Stored data entries:
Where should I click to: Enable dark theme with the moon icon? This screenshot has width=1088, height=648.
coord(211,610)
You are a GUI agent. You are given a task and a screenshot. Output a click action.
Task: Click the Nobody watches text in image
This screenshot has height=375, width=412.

--

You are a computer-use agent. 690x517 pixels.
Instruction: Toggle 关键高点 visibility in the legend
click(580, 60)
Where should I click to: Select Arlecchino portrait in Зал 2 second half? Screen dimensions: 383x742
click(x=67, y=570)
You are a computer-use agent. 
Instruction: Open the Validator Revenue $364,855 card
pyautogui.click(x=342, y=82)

Your instructions: Retype the portion of the data above that starts on the line with "Where should I click to: Enable" and finishes on the line with "This screenshot has height=375, width=412.", including both of those lines.

Task answer:
Where should I click to: Enable dark theme with the moon icon? This screenshot has width=1088, height=648.
coord(211,610)
You are a GUI agent. You are given a task and a screenshot. Output a click action.
Task: Click the Nobody watches text in image
This screenshot has height=375, width=412.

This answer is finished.